And yet every October, it fills candy bowls, trick-or-treat bags and the mouths of sweet-toothed snackers everywhere.

For millions, it wouldn’t be Halloween without candy corn.

Manufacturers will produce more than 35 million pounds of the humble tricolored candy this year. That’s almost 9 billion pieces.

With National Candy Corn Day approaching on Thursday, here are some things you may not know about the polarizing confection.

People love it or hate it

For an innocuous little treat, candy corn sure sparks strong opinions. When CNN polled people on Facebook last year about it, we got more than 1,200 comments.

“It is a serious weakness. I’m sick from eating it all night,” one woman said.

“HATE it and I cannot emphasize the word hate enough,” said another.

Roughly three-quarters of the people surveyed on Facebook said they liked the stuff.

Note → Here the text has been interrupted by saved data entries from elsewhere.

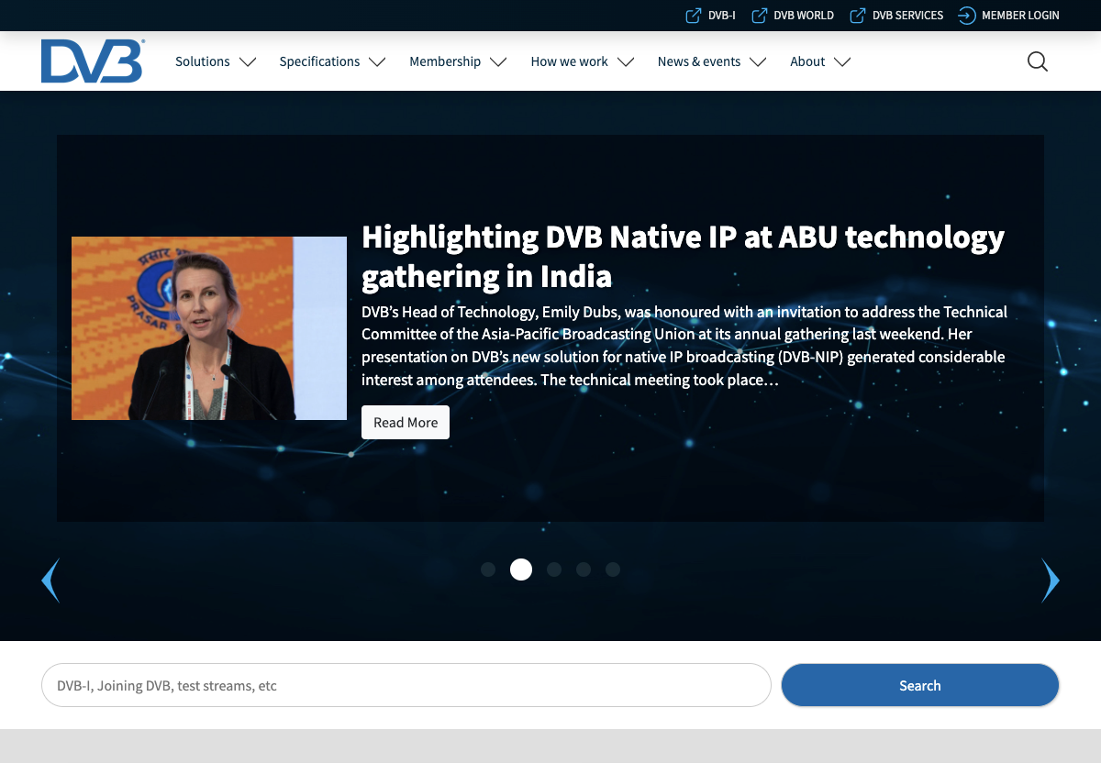Screen dimensions: 1101x763
Task: Select the third carousel position indicator
Action: pos(554,569)
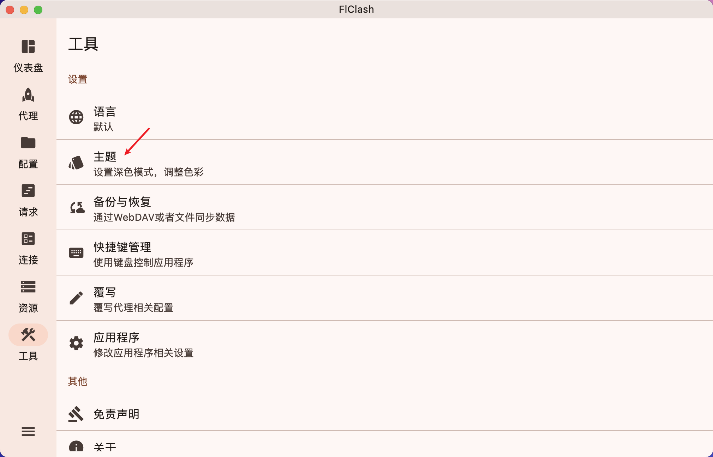Open the 关于 about entry
Screen dimensions: 713x457
tap(385, 444)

“For me, October’s candy gauntlet arrives in the form of a little tri-colored mellocreme known as candy corn,” wrote Samira Kawash in The Atlantic. “I can pass by the Hershey’s Kisses and the mini-Snickers. But when I get to the bowl of candy corn, all bets are off.”

You can count Black among the haters, though. In one of his stand-up bits, the comic jokes that manufacturers just collect and resell the same candy kernels year after year, because nobody actually eats the stuff.

“All the candy corn that’s ever been made was made in 1911,” he says.

It used to be made by hand in large kettles

Candy corn seems like a relatively modern invention, but it dates to the 1880s, before the automobile and the commercial telephone. The Goelitz Candy Co. began making it in 1900 before being gobbled up by the Jelly Belly Candy Co., which still produces candy corn today.

In the early days of the 20th century, workers cooked sugar, corn syrup, marshmallow and other ingredients into a slurry in large kettles and then poured the warm mixture by hand into cornstarch trays imprinted with the kernel shape.

Today, of course, machines do almost all the work.

There’s a proper way to eat it

OK, not really. But many people believe that candy corn, like Oreos, should be nibbled in a certain manner.

While almost half of candy corn consumers gobble the whole piece at once, 43% start with the narrow white end, according to a survey by the National Confectioners Association.

Another 10% — the true renegades — begin eating the wider yellow end first.

It can be deep-fried

Of course it can. This month, Amy Erickson posted a recipe on her food blog, Oh Bite It!, that involves rolling three or four candy corn kernels in a ball of dough and then frying them in hot oil.

“What do we do to things we don’t need/want/like?” she wrote. “We fry it … that’s what! Frying makes everything better …”

The sugary, waxy taste of candy corn has also inspired smoothies, cocktails and even Jell-O shots.

There are versions for other holidays

It’s not just for Halloween any more. Manufacturers now produce “Indian corn” (with a brown end instead of yellow) for Thanksgiving, “Reindeer corn” (red and green) for Christmas, “Cupid corn” (red and pink) for Valentine’s Day, “Bunny corn” (white and various bright colors) for Easter and “Freedom corn” (red, white and blue) for July 4.

Can green “St. Paddy’s corn” be far behind?